▶ Supplied data:
------------------------
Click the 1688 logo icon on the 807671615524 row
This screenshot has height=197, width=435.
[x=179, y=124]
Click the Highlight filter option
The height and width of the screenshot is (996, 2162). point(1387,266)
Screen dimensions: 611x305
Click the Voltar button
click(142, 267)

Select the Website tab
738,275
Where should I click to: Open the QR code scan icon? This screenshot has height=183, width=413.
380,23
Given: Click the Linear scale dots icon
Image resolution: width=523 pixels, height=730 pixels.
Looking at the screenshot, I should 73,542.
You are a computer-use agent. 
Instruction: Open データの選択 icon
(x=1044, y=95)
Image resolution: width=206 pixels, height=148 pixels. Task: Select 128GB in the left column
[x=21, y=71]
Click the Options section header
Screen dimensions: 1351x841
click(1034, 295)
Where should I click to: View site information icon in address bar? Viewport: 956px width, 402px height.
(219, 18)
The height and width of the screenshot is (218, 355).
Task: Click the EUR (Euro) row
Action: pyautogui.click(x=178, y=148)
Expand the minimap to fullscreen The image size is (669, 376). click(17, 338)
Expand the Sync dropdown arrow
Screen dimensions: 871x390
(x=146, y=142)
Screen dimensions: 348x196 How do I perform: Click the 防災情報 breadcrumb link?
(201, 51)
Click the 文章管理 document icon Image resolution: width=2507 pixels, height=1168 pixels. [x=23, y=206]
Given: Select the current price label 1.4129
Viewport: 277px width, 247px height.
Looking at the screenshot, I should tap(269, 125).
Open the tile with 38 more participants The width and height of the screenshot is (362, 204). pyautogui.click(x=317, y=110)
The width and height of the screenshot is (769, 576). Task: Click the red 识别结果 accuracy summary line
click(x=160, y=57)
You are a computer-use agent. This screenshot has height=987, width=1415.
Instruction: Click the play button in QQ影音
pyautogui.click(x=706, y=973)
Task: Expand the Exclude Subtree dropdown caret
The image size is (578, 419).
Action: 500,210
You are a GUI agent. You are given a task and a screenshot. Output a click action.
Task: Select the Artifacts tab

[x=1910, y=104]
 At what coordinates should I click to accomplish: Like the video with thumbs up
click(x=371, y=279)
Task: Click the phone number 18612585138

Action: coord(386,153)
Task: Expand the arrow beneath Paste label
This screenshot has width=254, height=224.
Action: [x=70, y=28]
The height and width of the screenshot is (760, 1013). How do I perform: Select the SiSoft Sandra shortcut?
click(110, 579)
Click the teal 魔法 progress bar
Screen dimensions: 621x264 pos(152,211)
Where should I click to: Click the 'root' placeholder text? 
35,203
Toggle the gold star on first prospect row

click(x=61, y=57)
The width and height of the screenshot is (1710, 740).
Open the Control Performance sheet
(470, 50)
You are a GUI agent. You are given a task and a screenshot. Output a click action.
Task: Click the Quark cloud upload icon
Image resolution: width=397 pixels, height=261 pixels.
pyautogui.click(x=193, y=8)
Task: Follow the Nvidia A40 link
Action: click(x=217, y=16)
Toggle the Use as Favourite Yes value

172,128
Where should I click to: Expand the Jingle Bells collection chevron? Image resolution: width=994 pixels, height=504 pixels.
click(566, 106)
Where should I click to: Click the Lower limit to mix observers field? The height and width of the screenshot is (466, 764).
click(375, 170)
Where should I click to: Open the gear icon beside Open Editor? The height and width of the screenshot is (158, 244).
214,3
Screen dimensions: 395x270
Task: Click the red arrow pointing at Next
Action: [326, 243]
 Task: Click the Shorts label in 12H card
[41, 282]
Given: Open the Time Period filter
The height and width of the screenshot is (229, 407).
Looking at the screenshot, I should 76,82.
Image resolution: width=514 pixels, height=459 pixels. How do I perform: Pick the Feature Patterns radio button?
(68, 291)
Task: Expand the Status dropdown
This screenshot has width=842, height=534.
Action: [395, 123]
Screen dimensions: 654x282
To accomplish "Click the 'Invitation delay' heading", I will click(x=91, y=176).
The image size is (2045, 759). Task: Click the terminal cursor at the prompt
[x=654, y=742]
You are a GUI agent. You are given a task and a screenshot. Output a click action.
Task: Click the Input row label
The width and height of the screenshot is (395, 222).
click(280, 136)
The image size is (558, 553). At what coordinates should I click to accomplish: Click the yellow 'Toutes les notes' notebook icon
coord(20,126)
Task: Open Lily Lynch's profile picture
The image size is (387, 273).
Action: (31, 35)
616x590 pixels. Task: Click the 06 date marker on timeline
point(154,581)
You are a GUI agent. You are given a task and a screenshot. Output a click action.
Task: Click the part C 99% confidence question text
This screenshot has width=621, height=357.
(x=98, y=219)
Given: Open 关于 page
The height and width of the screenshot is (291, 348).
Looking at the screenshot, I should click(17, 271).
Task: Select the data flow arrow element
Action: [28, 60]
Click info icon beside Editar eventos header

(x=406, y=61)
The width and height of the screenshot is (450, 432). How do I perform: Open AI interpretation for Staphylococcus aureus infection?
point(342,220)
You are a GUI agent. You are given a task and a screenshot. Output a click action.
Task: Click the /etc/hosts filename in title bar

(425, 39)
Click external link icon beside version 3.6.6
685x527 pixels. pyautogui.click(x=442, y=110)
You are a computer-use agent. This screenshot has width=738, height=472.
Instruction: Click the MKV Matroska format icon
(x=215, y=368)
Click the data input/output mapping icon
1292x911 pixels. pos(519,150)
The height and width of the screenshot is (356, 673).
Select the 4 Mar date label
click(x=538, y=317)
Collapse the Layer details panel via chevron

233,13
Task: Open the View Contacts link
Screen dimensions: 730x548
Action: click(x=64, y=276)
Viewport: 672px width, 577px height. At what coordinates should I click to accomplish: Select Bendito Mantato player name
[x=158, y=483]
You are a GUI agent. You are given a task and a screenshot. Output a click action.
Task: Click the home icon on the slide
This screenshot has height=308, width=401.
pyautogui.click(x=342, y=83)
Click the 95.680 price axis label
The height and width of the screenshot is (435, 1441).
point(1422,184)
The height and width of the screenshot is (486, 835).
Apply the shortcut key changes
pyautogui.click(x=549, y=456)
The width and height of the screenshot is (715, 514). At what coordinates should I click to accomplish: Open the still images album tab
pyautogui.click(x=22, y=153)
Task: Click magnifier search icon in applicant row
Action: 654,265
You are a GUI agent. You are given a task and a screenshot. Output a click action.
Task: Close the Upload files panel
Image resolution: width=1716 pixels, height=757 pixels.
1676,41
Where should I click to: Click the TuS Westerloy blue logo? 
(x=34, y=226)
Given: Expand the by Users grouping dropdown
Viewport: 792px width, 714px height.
------------------------
▶ Assignment: Each line of the data must be set down again as it is.

▶ Written response:
Click the 1688 logo icon on the 807671615524 row
This screenshot has height=197, width=435.
[x=179, y=124]
Click the Highlight filter option
The height and width of the screenshot is (996, 2162). point(1387,266)
Screen dimensions: 611x305
Click the Voltar button
click(142, 267)

Select the Website tab
738,275
Where should I click to: Open the QR code scan icon? This screenshot has height=183, width=413.
380,23
Given: Click the Linear scale dots icon
Image resolution: width=523 pixels, height=730 pixels.
Looking at the screenshot, I should 73,542.
You are a computer-use agent. 
Instruction: Open データの選択 icon
(x=1044, y=95)
Image resolution: width=206 pixels, height=148 pixels. Task: Select 128GB in the left column
[x=21, y=71]
Click the Options section header
Screen dimensions: 1351x841
click(1034, 295)
Where should I click to: View site information icon in address bar? Viewport: 956px width, 402px height.
(219, 18)
The height and width of the screenshot is (218, 355).
Task: Click the EUR (Euro) row
Action: pyautogui.click(x=178, y=148)
Expand the minimap to fullscreen The image size is (669, 376). click(17, 338)
Expand the Sync dropdown arrow
Screen dimensions: 871x390
(x=146, y=142)
Screen dimensions: 348x196 How do I perform: Click the 防災情報 breadcrumb link?
(201, 51)
Click the 文章管理 document icon Image resolution: width=2507 pixels, height=1168 pixels. [x=23, y=206]
Given: Select the current price label 1.4129
Viewport: 277px width, 247px height.
Looking at the screenshot, I should tap(269, 125).
Open the tile with 38 more participants The width and height of the screenshot is (362, 204). pyautogui.click(x=317, y=110)
The width and height of the screenshot is (769, 576). Task: Click the red 识别结果 accuracy summary line
click(x=160, y=57)
You are a computer-use agent. This screenshot has height=987, width=1415.
Instruction: Click the play button in QQ影音
pyautogui.click(x=706, y=973)
Task: Expand the Exclude Subtree dropdown caret
The image size is (578, 419).
Action: 500,210
You are a GUI agent. You are given a task and a screenshot. Output a click action.
Task: Select the Artifacts tab

[x=1910, y=104]
 At what coordinates should I click to accomplish: Like the video with thumbs up
click(x=371, y=279)
Task: Click the phone number 18612585138

Action: coord(386,153)
Task: Expand the arrow beneath Paste label
This screenshot has width=254, height=224.
Action: [x=70, y=28]
The height and width of the screenshot is (760, 1013). How do I perform: Select the SiSoft Sandra shortcut?
click(110, 579)
Click the teal 魔法 progress bar
Screen dimensions: 621x264 pos(152,211)
Where should I click to: Click the 'root' placeholder text? 
35,203
Toggle the gold star on first prospect row

click(x=61, y=57)
The width and height of the screenshot is (1710, 740).
Open the Control Performance sheet
(470, 50)
You are a GUI agent. You are given a task and a screenshot. Output a click action.
Task: Click the Quark cloud upload icon
Image resolution: width=397 pixels, height=261 pixels.
pyautogui.click(x=193, y=8)
Task: Follow the Nvidia A40 link
Action: click(x=217, y=16)
Toggle the Use as Favourite Yes value

172,128
Where should I click to: Expand the Jingle Bells collection chevron? Image resolution: width=994 pixels, height=504 pixels.
click(566, 106)
Where should I click to: Click the Lower limit to mix observers field? The height and width of the screenshot is (466, 764).
click(375, 170)
Where should I click to: Open the gear icon beside Open Editor? The height and width of the screenshot is (158, 244).
214,3
Screen dimensions: 395x270
Task: Click the red arrow pointing at Next
Action: [326, 243]
 Task: Click the Shorts label in 12H card
[41, 282]
Given: Open the Time Period filter
The height and width of the screenshot is (229, 407).
Looking at the screenshot, I should 76,82.
Image resolution: width=514 pixels, height=459 pixels. How do I perform: Pick the Feature Patterns radio button?
(68, 291)
Task: Expand the Status dropdown
This screenshot has width=842, height=534.
Action: [395, 123]
Screen dimensions: 654x282
To accomplish "Click the 'Invitation delay' heading", I will click(x=91, y=176).
The image size is (2045, 759). Task: Click the terminal cursor at the prompt
[x=654, y=742]
You are a GUI agent. You are given a task and a screenshot. Output a click action.
Task: Click the Input row label
The width and height of the screenshot is (395, 222).
click(280, 136)
The image size is (558, 553). At what coordinates should I click to accomplish: Click the yellow 'Toutes les notes' notebook icon
coord(20,126)
Task: Open Lily Lynch's profile picture
The image size is (387, 273).
Action: (31, 35)
616x590 pixels. Task: Click the 06 date marker on timeline
point(154,581)
You are a GUI agent. You are given a task and a screenshot. Output a click action.
Task: Click the part C 99% confidence question text
This screenshot has width=621, height=357.
(x=98, y=219)
Given: Open 关于 page
The height and width of the screenshot is (291, 348).
Looking at the screenshot, I should click(17, 271).
Task: Select the data flow arrow element
Action: [28, 60]
Click info icon beside Editar eventos header

(x=406, y=61)
The width and height of the screenshot is (450, 432). How do I perform: Open AI interpretation for Staphylococcus aureus infection?
point(342,220)
You are a GUI agent. You are given a task and a screenshot. Output a click action.
Task: Click the /etc/hosts filename in title bar

(425, 39)
Click external link icon beside version 3.6.6
685x527 pixels. pyautogui.click(x=442, y=110)
You are a computer-use agent. This screenshot has width=738, height=472.
Instruction: Click the MKV Matroska format icon
(x=215, y=368)
Click the data input/output mapping icon
1292x911 pixels. pos(519,150)
The height and width of the screenshot is (356, 673).
Select the 4 Mar date label
click(x=538, y=317)
Collapse the Layer details panel via chevron

233,13
Task: Open the View Contacts link
Screen dimensions: 730x548
Action: click(x=64, y=276)
Viewport: 672px width, 577px height. At what coordinates should I click to accomplish: Select Bendito Mantato player name
[x=158, y=483]
You are a GUI agent. You are given a task and a screenshot. Output a click action.
Task: Click the home icon on the slide
This screenshot has height=308, width=401.
pyautogui.click(x=342, y=83)
Click the 95.680 price axis label
The height and width of the screenshot is (435, 1441).
point(1422,184)
The height and width of the screenshot is (486, 835).
Apply the shortcut key changes
pyautogui.click(x=549, y=456)
The width and height of the screenshot is (715, 514). At what coordinates should I click to accomplish: Open the still images album tab
pyautogui.click(x=22, y=153)
Task: Click magnifier search icon in applicant row
Action: 654,265
You are a GUI agent. You are given a task and a screenshot. Output a click action.
Task: Close the Upload files panel
Image resolution: width=1716 pixels, height=757 pixels.
1676,41
Where should I click to: Click the TuS Westerloy blue logo? 
(x=34, y=226)
Given: Expand the by Users grouping dropdown
Viewport: 792px width, 714px height.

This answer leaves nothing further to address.